Richard Starks and Miriam Murcutt - Along the River that Flows Uphill: From the Orinoco to the Amazon
- Miriam Sturdee
- 30 April 2010
The title of this neat little book does little to give away its contents, other than delivering the expectation of a jungle and an enigmatic black river. However it is well introduced by the authors and the reader is soon involved in planning a trip, commissioned by the Royal Geographic Society, to explore the peculiarities of the Casiquiare River – which apparently flows uphill – linking the Orinoco to the Amazon.
Reading about great explorers such as Livingstone and Humboldt imbues one with a sense of regret that there is so little left to discover in the modern day, but treading the less-frequented path can still elicit a satisfaction and may even throw up a few surprises. The way in which Starks and Murcutt embark on their adventure is nothing if not that pursuit of the unexpected – there is a sense of the unknown and more than a little excitement from the outset when they step off the plane in Caracas. The fact that the book is written with more than a little humour warms the reader to the author's partnership, and sets the scene for later events.
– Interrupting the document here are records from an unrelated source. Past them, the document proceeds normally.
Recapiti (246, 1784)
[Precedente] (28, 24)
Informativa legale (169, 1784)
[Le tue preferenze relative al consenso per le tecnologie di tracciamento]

The easy-flowing prose is scattered with information about the history and people of the areas they visit, and there is a nod to social conscience along with details of the rather suspect scientific practices of the late 1960s. One of the main focuses of the book is the Yanomami tribes of the Amazon Basin; their history of ferocity and relatively unchanged nature makes them one of the few peoples still following a life that was once common to many in the Americas. A high point is the description of the Yanomami folklore of the world and the heavens, and the recounting of Stark's close encounter with the end of a poison-tipped arrow whilst in the pursuit of a rather unwise photograph.
Along the River That Flows Uphill is a pocket-sized delight, full of characters so complex and delightful that they almost seem unreal, whilst also being an insightful social commentary. Resolutions to explore the area are made, then abandoned, then remade by the reader as they are exposed to the wonders and dangers of this raw terrain. A climactic encounter on the edge of Colombia reminds us of the very real threat to those travelling off the beaten track, and an explanation of the strangest of all things – a river flowing uphill – is happily delivered before the duo return to the relative safety of Colorado.